Puis, Sophie rejoint Jean, qui est plus ou moins assis sur la table (il pose un demi-cul quoi). Elle, par contre, l’escalade carrément (la table, pas Jean). Heureuse d’avoir le ventre plein de céleri au lait et l’esprit serein, elle regarde, fascinée, l'instrument dont elle n'avait jamais rien pu tirer.
Pourquoi est-elle sereine ? On vous l’a dit, elle s’est rendue utile, et ça ne lui était jamais arrivé !
Alors, c’est pas de la belle scène, ça ?
Ah c’est pas ces béotiens de scénaristes contemporains qui auraient l’idée du céleri, ou qui seraient capables de tisser une telle intrigue !
Mais au final, qu’est-ce que ce récit, cette fable subtile, nous enseigne ?
Eh bien d’abord, qu’il faut faire gaffe à ce que l’on fait sur son lit, parce que même dans un appart au troisième étage, on n’est pas à l’abri de voir débouler un malpoli.
Et surtout, dans les années 60, quand quelqu'un chantait, la coutume voulait qu'on lui offre à boire.
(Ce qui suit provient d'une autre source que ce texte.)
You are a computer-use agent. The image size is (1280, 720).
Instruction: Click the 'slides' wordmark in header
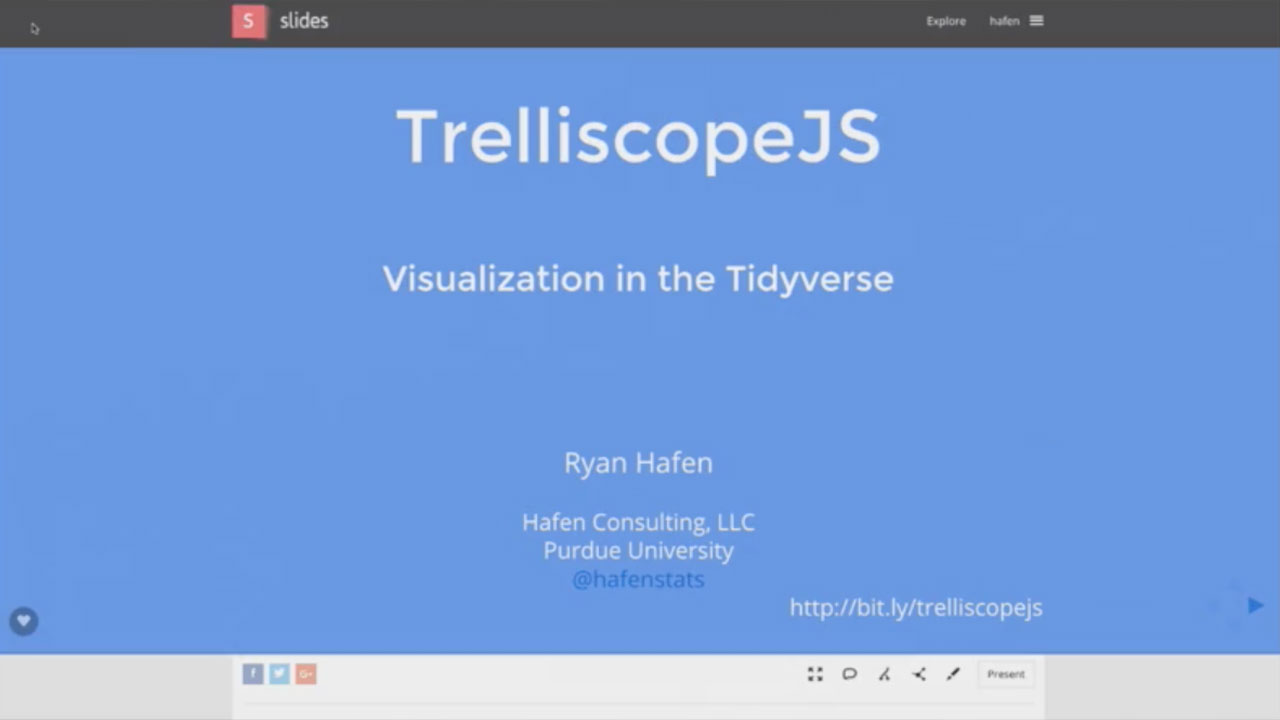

Ce n'est que bien plus tard, en 1986, que Francis Lalanne démontrera qu'il vaut mieux boire avant ou après un chant, ce qui lui permettra d'avoir la carrière que l'on sait. Oui ben, c'est pas toujours forcément ceux qui trouvent les astuces qui en bénéficient le plus...
Allez, cadeau, la scène du frigo.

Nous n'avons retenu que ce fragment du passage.